Hong Kong outrage over Chinese subtitle switch
- Published
Hong Kong officials received more than 10,000 complaints in three days after a popular TV programme began subtitling output in the Chinese characters associated with mainland China.
Hong Kong uses traditional Chinese script as opposed to the mainland's simplified characters.
The broadcaster, TVB, defended the move, saying Hong Kong is an international city.
The city has seen tensions over the perceived growing influence of Beijing.
The communications regulator said the complaints pertained to TVB's daily 40-minute Mandarin-language evening news programme.
"This new arrangement will offer our viewers more choice and better serve different audience needs," a spokesman said in a statement.
A commentary on the matter by the Chinese Communist Party's mouthpiece People's Daily called on Hong Kong to "not be so overly sensitive towards simplified script".
"Bringing political implications into this fight over traditional and simplified script, and contaminating it with hostile feelings, only creates an inexplicable rivalry," it added.
Juliana Liu, BBC News, Hong Kong
There is perhaps no issue more integral to the identity of Hong Kong people than their use of the Chinese language: spoken Cantonese with traditional written characters.

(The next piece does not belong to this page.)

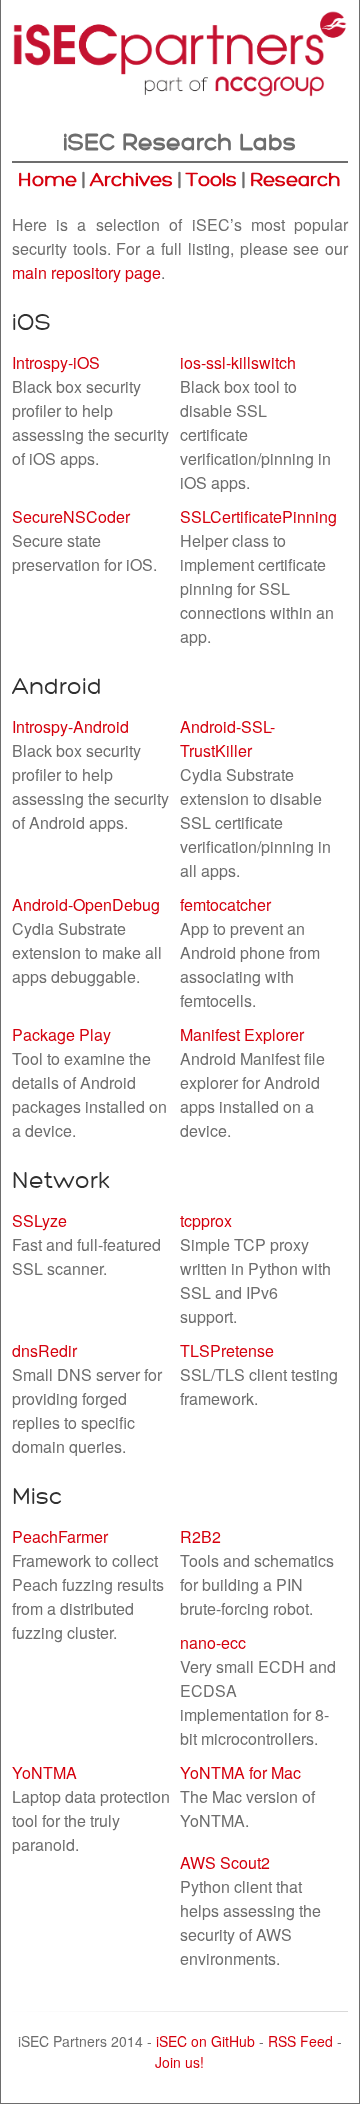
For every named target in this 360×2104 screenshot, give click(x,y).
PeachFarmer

That's why a move to change the written script used in a prime-time news bulletin, even if it is a Mandarin-language programme, has caused so much anger.
Pro-democracy lawmaker Claudia Mo has written a protest letter to TVB. She admits the broadcaster hasn't violated any rules.
But she says the move is part of an obvious plan to turn Hong Kong into a mainland Chinese city.
"If you want to kill a city, the first thing you do is to kill the language," she tells me.
She and other political activists believe if they do not protest the decision now, other television programmes may be next.
The move comes amid growing tensions in the city, which saw widespread pro-democracy protests in 2014, over growing social and political influence from mainland China.
Earlier this month violence erupted in the city's working-class neighbourhood of Mong Kok when authorities tried to clear illegal food hawkers, who are seen as an integral part of local culture.
Several activists associated with the city's so-called localist movement have been arrested and charged with rioting this year.
The movement champions greater autonomy for Hong Kong and protection against the perceived dilution of the city's identity.